Progressive Rollout with Feature Flags for Remotes #

Ship a new version of a federated remote to a slice of traffic by letting a feature flag decide—at host bootstrap—whether each session loads the v1 or v2 remoteEntry.js, and flip back automatically when the error rate spikes.

This is the safest way to release a remote you cannot fully trust yet. The host stays on one URL contract; only the resolved remoteEntry changes per cohort. If v2 misbehaves, the flag service moves everyone back to v1 without a redeploy.

Prerequisites #

This builds directly on dynamically loading remote modules at runtime; if static remotes are still in your config, migrate first.

Flag-driven progressive rollout with auto-rollback User to flag service to host, host selects v1 or v2 remoteEntry, telemetry feeds an automated rollback that flips the flag. User session Flag service percentage / segment Host resolve + load remoteEntry v1 remoteEntry stable v2 remoteEntry canary Telemetry cohort + errors Auto-rollback error-rate threshold
Each session resolves a flag, the host loads the matching remoteEntry, telemetry feeds an automated rollback that flips the flag back to v1.

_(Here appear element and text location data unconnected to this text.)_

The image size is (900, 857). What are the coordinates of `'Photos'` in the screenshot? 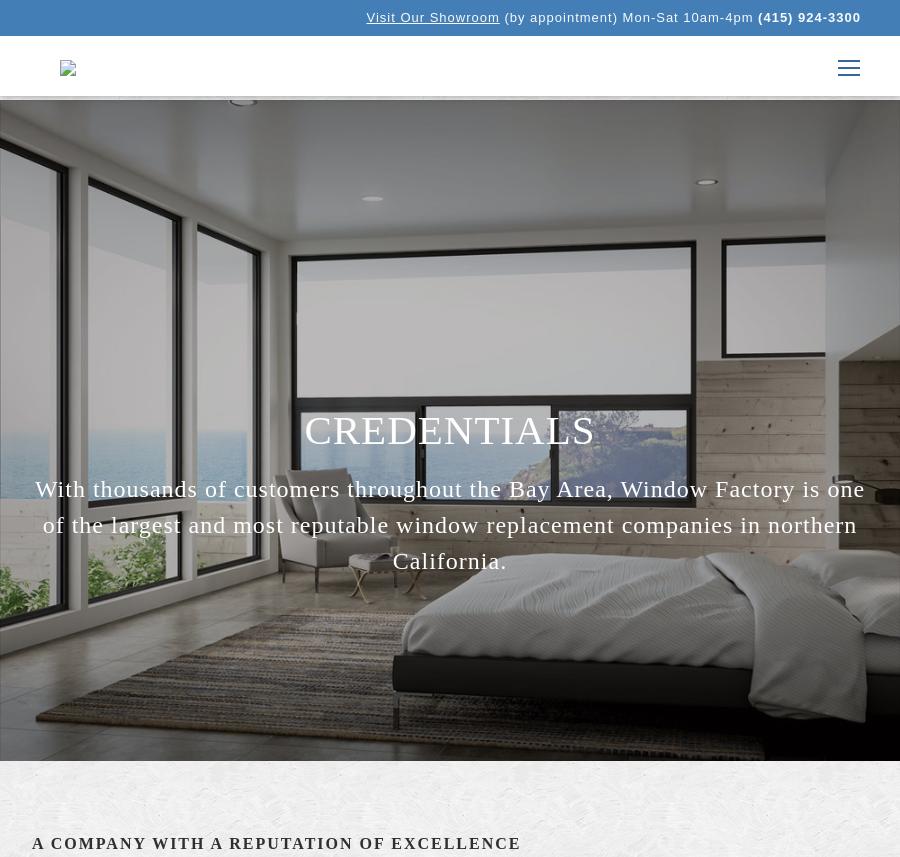 It's located at (690, 267).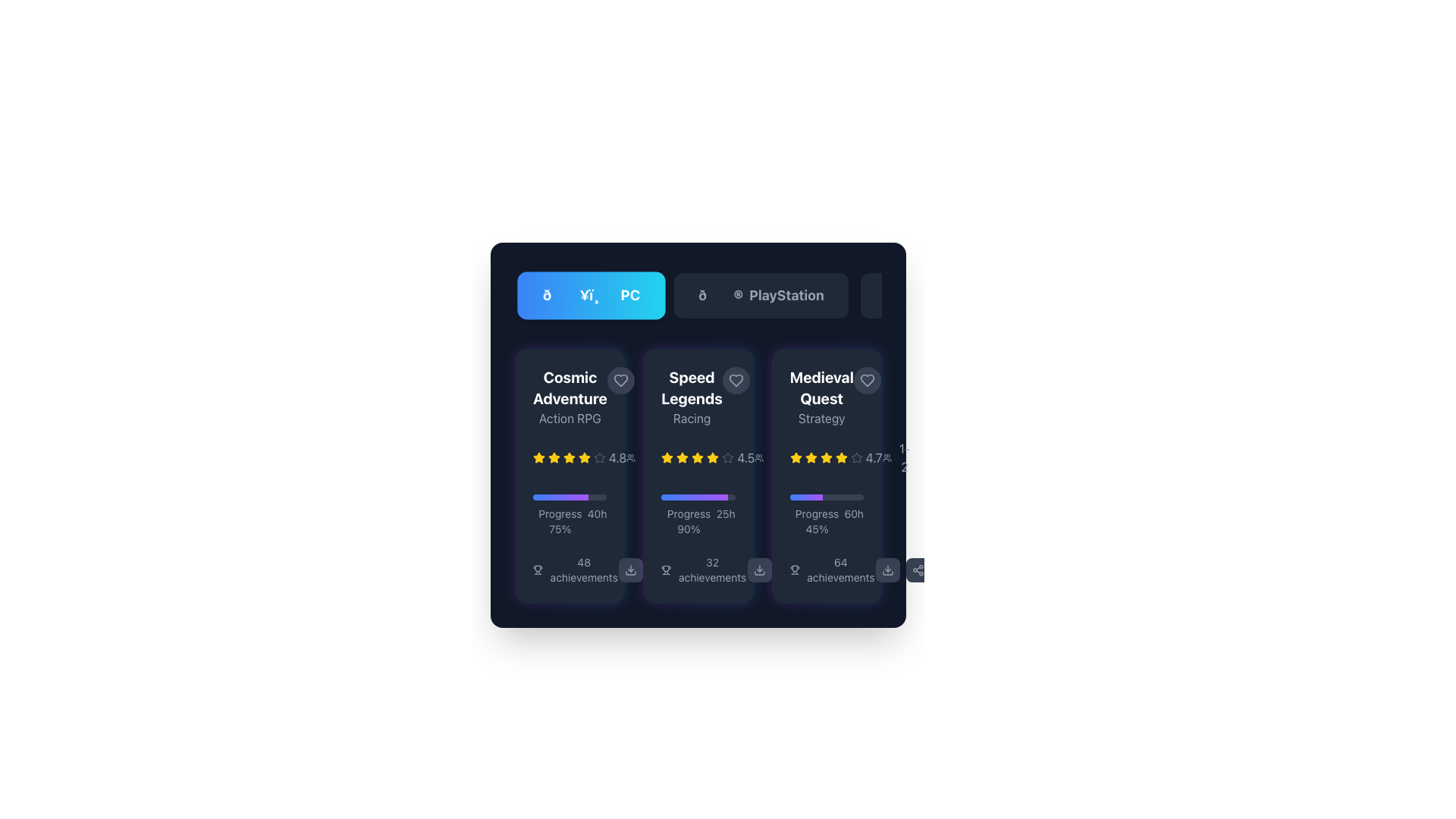  Describe the element at coordinates (631, 570) in the screenshot. I see `the download icon located at the rightmost edge of the button in the second game card` at that location.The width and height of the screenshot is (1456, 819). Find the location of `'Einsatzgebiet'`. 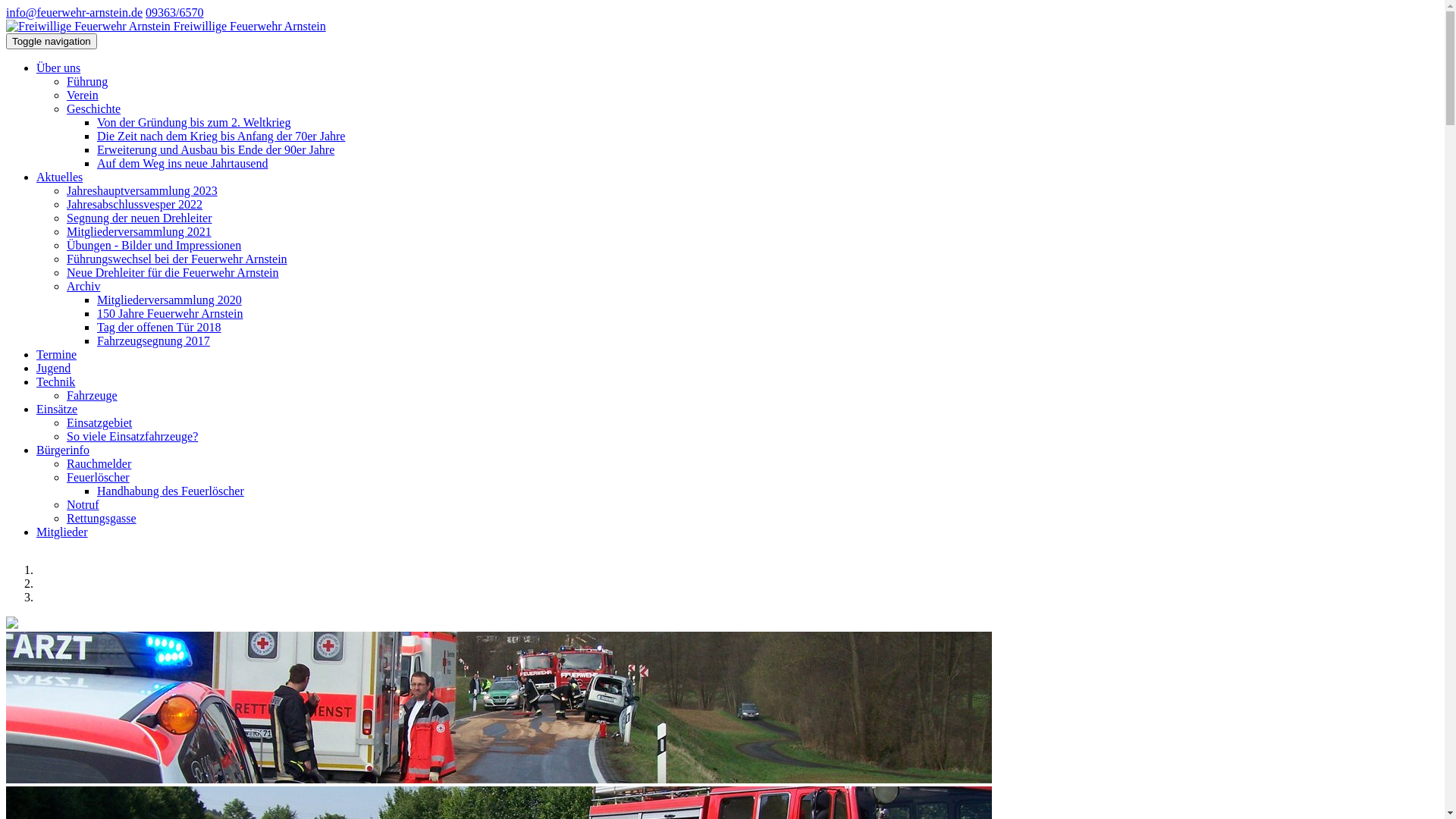

'Einsatzgebiet' is located at coordinates (98, 422). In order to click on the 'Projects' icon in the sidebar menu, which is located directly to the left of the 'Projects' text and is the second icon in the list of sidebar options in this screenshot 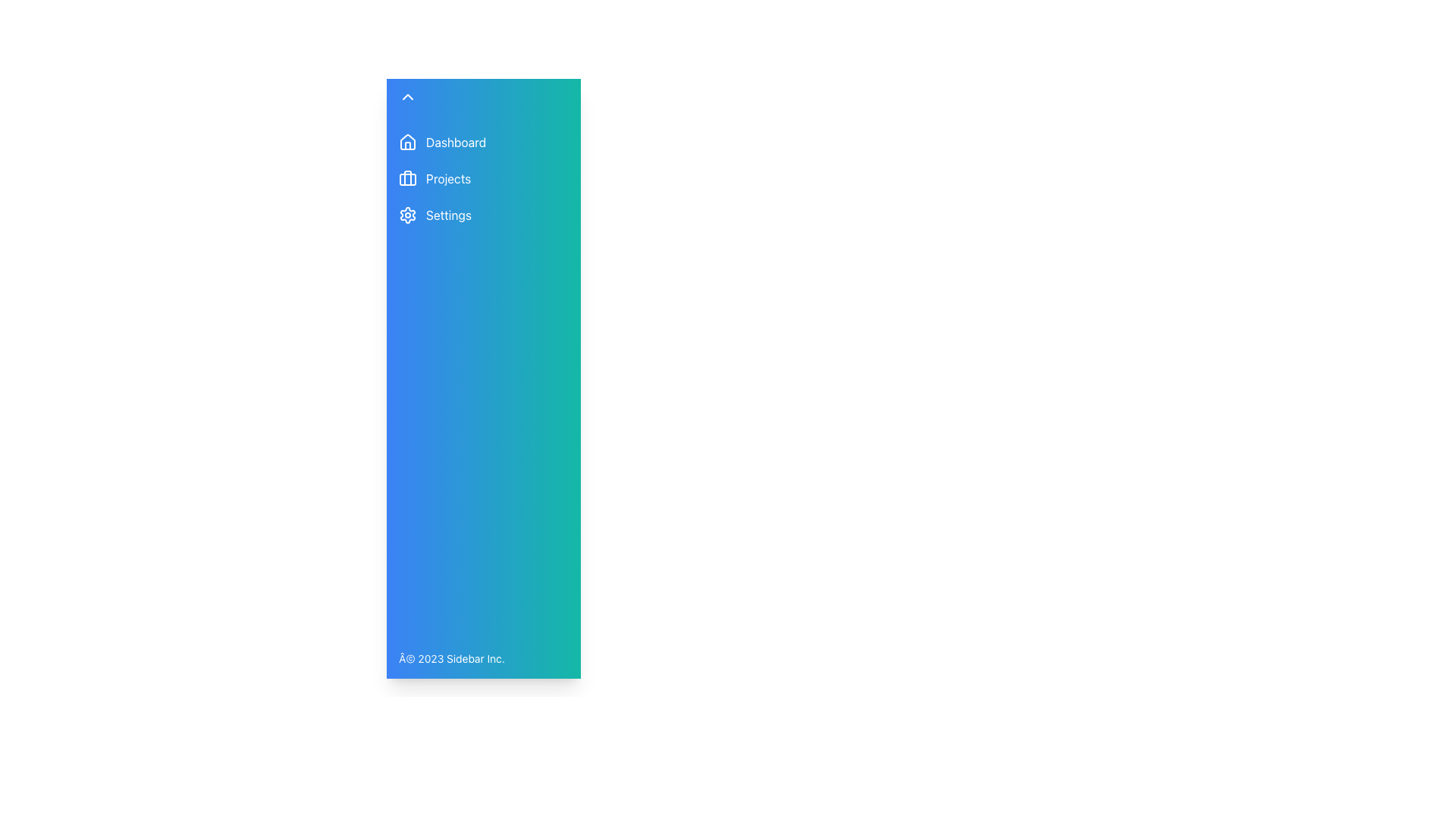, I will do `click(407, 177)`.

Step 1 — Define the rollout flag #

Model the flag as a structured value, not a boolean. You want a percentage, an explicit version map, and a kill switch the rollback automation can toggle.

{
  "key": "checkout-remote-rollout",
  "enabled": true,
  "rolloutPercentage": 10,
  "segments": ["internal-staff"],
  "versions": {
    "stable": {
      "version": "1.4.0",
      "remoteEntry": "https://cdn.example.com/remotes/checkout/1.4.0/remoteEntry.js"
    },
    "canary": {
      "version": "2.0.0",
      "remoteEntry": "https://cdn.example.com/remotes/checkout/2.0.0/remoteEntry.js"
    }
  }
}

rolloutPercentage: 10 sends ~10% of sessions to the canary. segments force specific cohorts (staff, beta opt-ins) onto the canary regardless of percentage. The automation in Step 5 sets rolloutPercentage back to 0 when it trips.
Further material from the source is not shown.